The University of Hawaii has completed construction for its new, $65 million Life Sciences Building on its Manoa campus, officials with the state university announced Tuesday.
The three-story, 70,000-square-foot facility is located on the Diamond Head end of McCarthy Mall and includes 21 state-of-the-art teaching and research laboratories, with the capacity to serve more than 500 students daily. The multi-million dollar building will house the College of Natural Sciences biology, microbiology and botany departments along with the Pacific Biosciences Research Center, which operates the state’s only transmission electron microscope.
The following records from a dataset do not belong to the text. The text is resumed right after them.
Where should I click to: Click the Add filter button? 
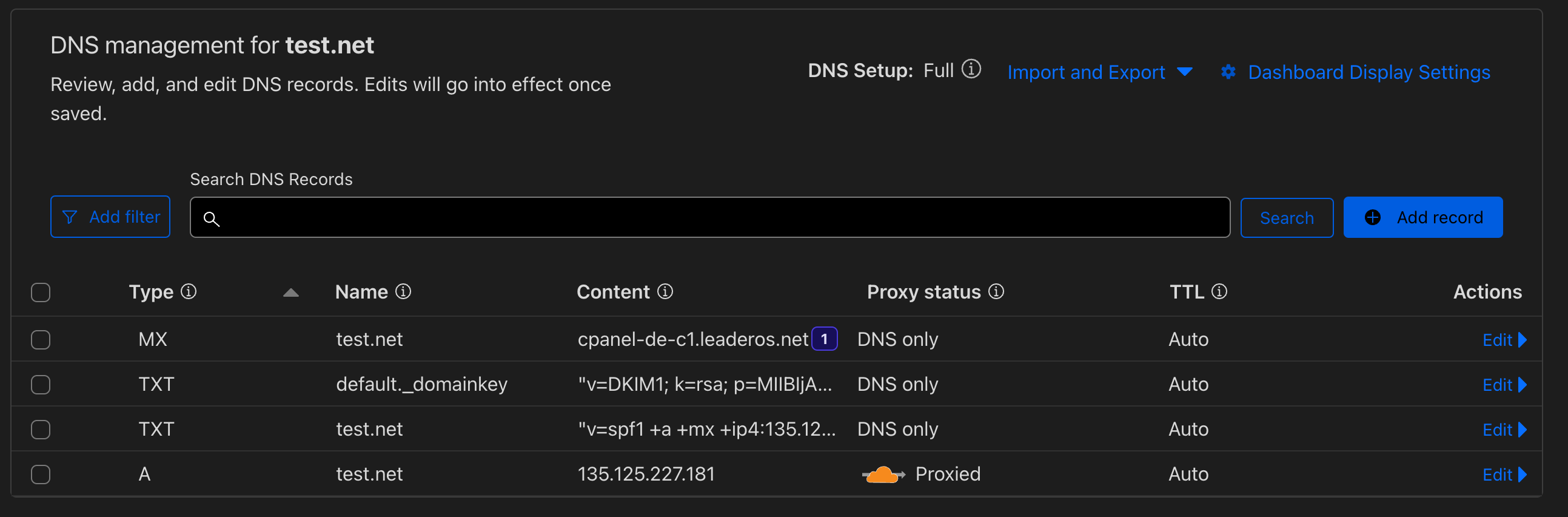coord(110,217)
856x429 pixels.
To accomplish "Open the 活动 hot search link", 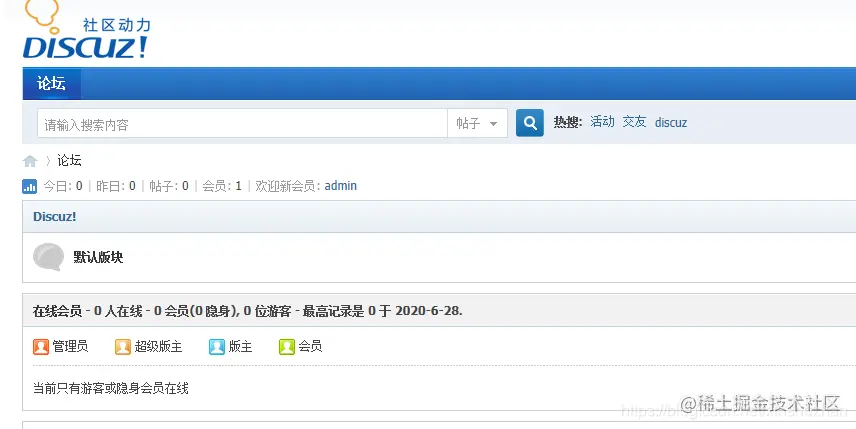I will coord(602,122).
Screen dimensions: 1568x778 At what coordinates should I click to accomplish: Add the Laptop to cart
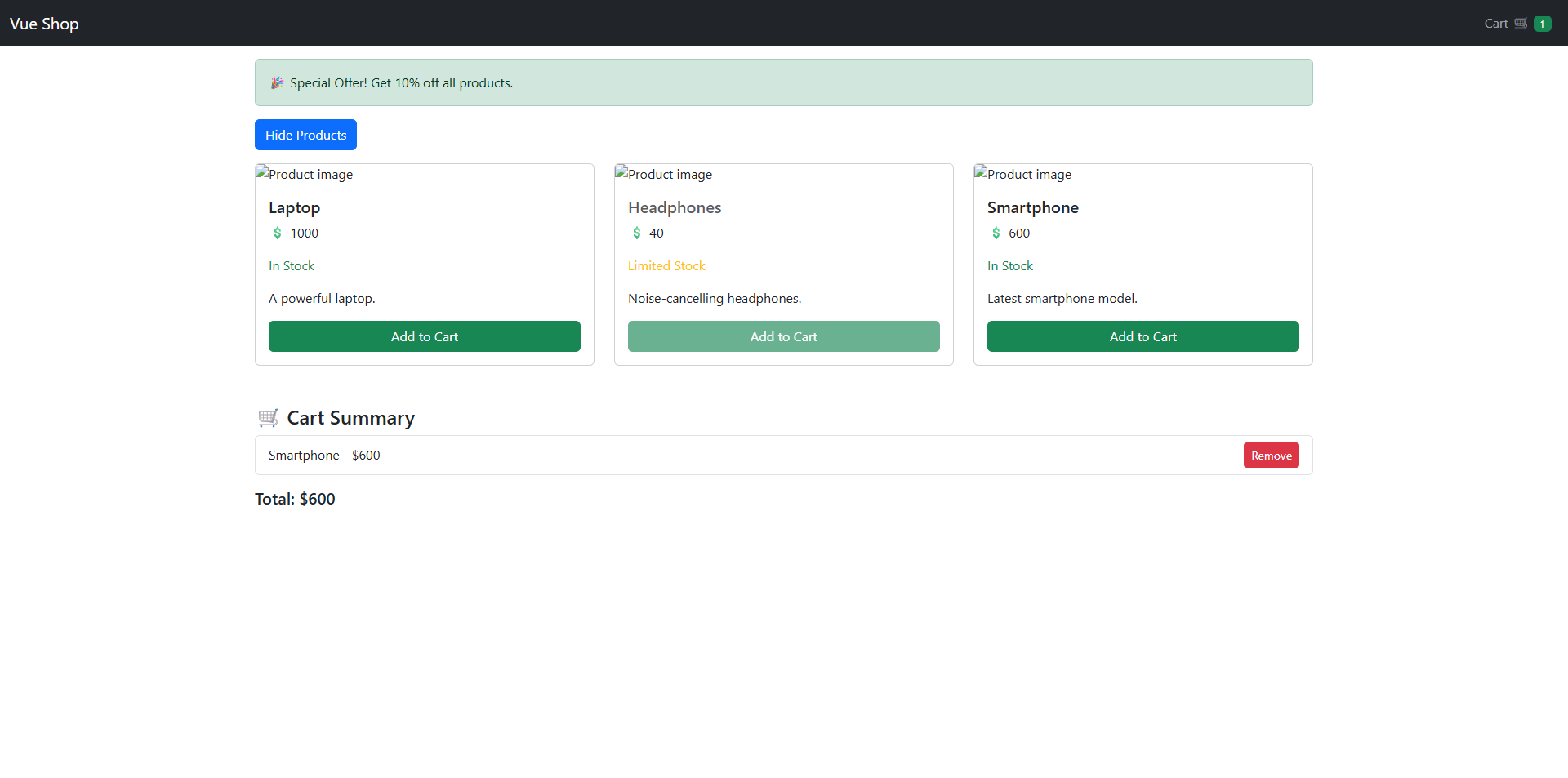pyautogui.click(x=425, y=336)
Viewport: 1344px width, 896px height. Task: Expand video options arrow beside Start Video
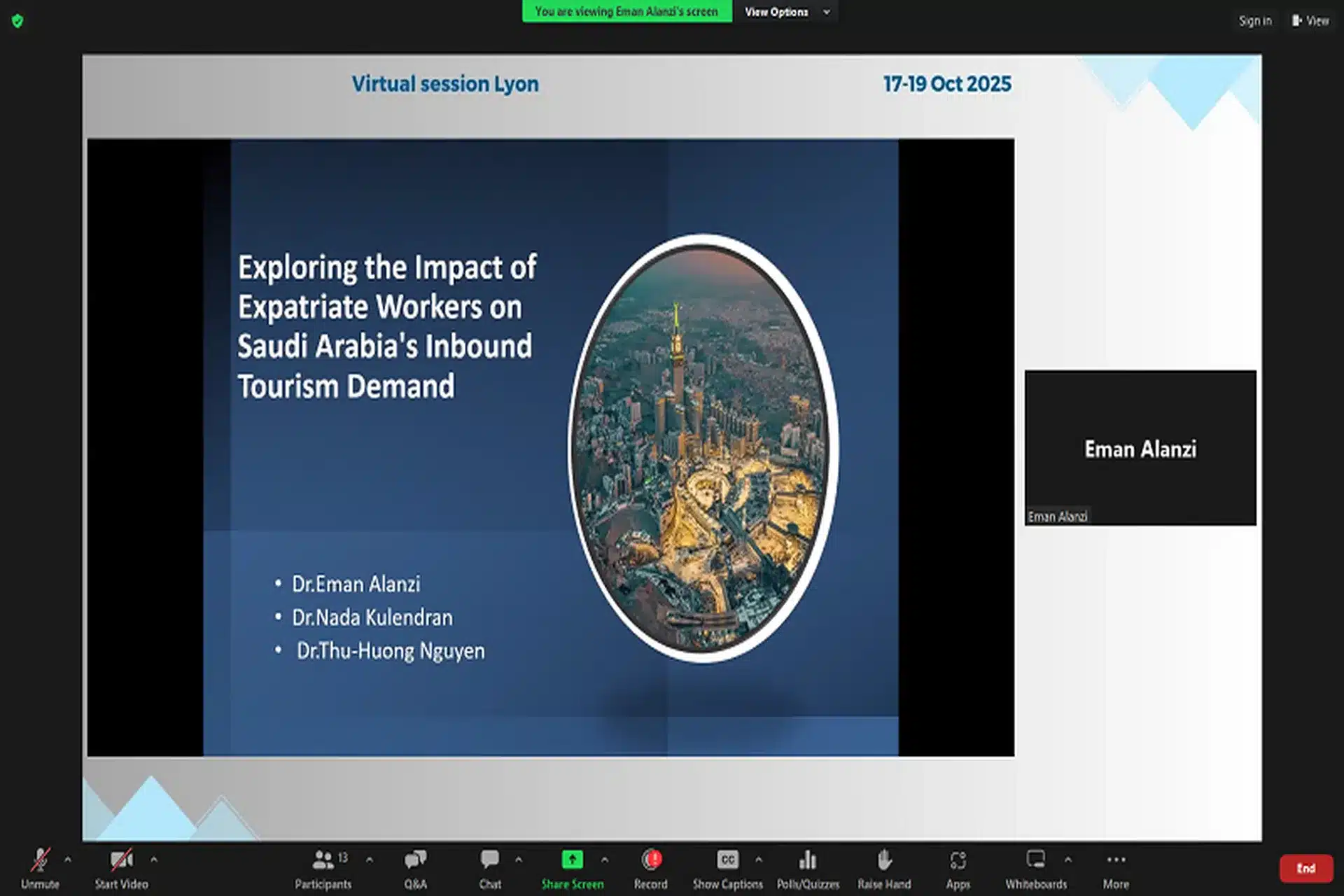(x=154, y=859)
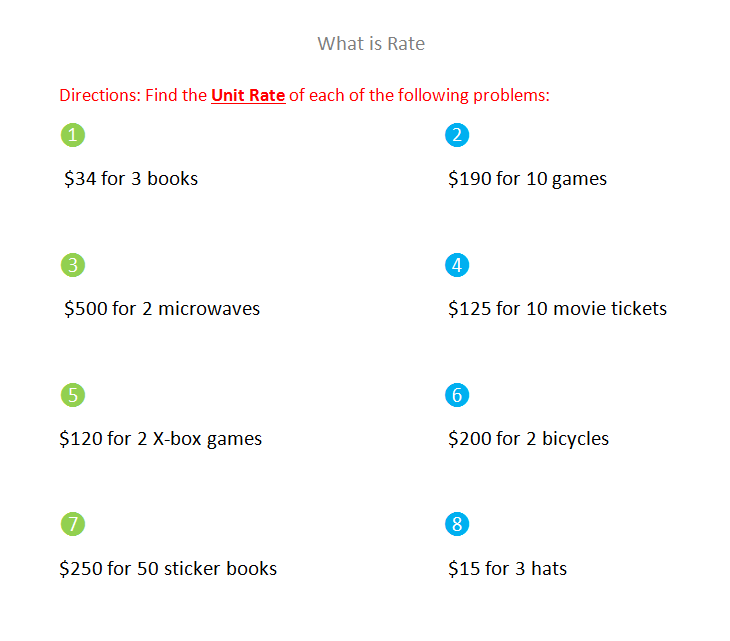Click the green number 1 circle

pyautogui.click(x=73, y=135)
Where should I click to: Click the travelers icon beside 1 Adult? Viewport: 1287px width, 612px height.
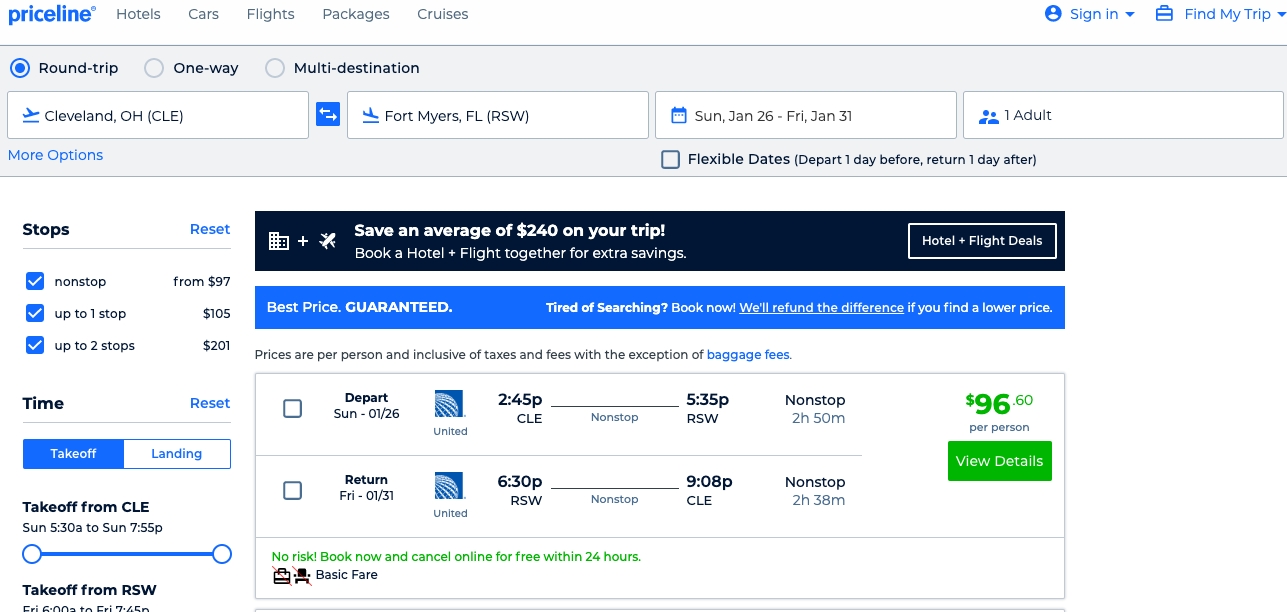coord(989,116)
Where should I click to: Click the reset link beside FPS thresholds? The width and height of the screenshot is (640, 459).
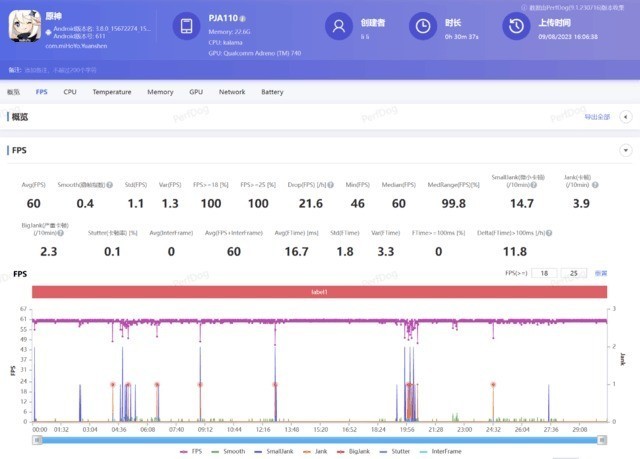click(x=601, y=272)
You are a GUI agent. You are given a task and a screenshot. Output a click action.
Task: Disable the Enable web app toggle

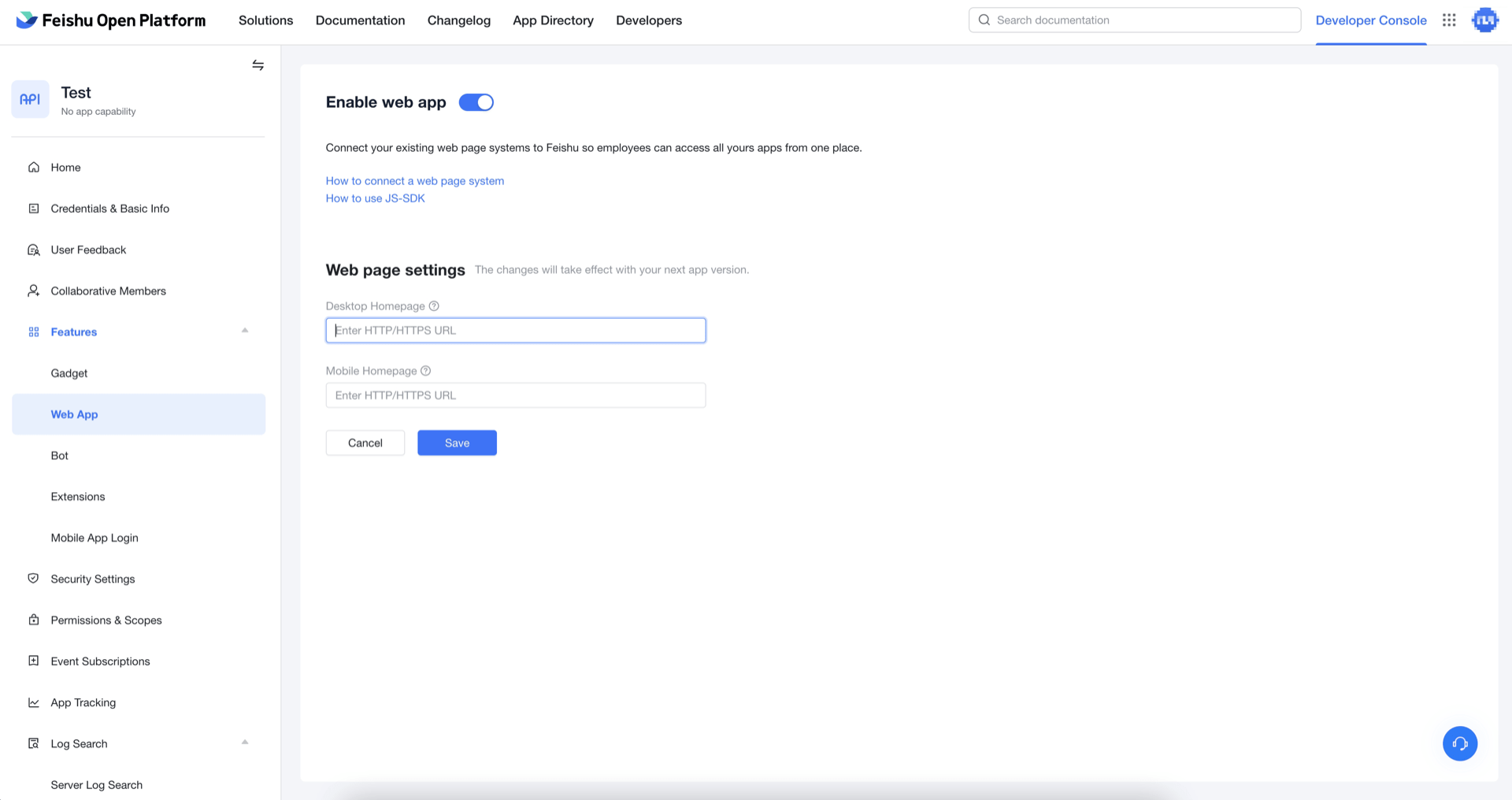pos(476,102)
The building — which will be open for instruction beginning in the Fall 2020 semester — also features a 600-square foot student collaboration area, 52 graduate student workstations, five conference rooms and 28 faculty offices.
“We are extremely excited that the Life Sciences building is ready,” said UH Manoa College of Natural Sciences Dean Aloysius Helminck, in a statement. “It’s a fantastic opportunity, a collaboration between several different units on campus to provide absolutely top-notch, world-class facilities for both research and instruction.”
The Life Sciences Building is the university’s first major design-build project, a single contract for the design and construction with a fixed cost.
“This building was designed and constructed purposely to bring together many of our most-accomplished researchers with undergraduate and graduate students,” said UH Manoa Provost Michael Bruno, in a statement. “The interdisciplinary collaboration that will happen in the new facility offers an exciting opportunity for our students, our future researchers and leaders.”
In 2016, leaders at the university mapped out a new campus modernizing strategy-designing university space to encourage “interdisciplinary collaboration and communication,” that will, in turn, support modern teaching, learning, and innovation. The university partnered with Layton Construction Company, LLC, and its design consultant G70 for the Life Sciences project.
The next major project on the Manoa campus is a $41 million, design-build to renovate the Sinclair Library into a student success center, which state legislators funded in 2019.
“We cannot thank state lawmakers and the governor enough for supporting this project,” said UH President David Lassner, in a statement. “Beyond the amazing educational and research opportunities that the facility offers our students and scientists, it also provided the university an opportunity to prove that it could efficiently build a facility that will advance 21st century teaching, learning and research.”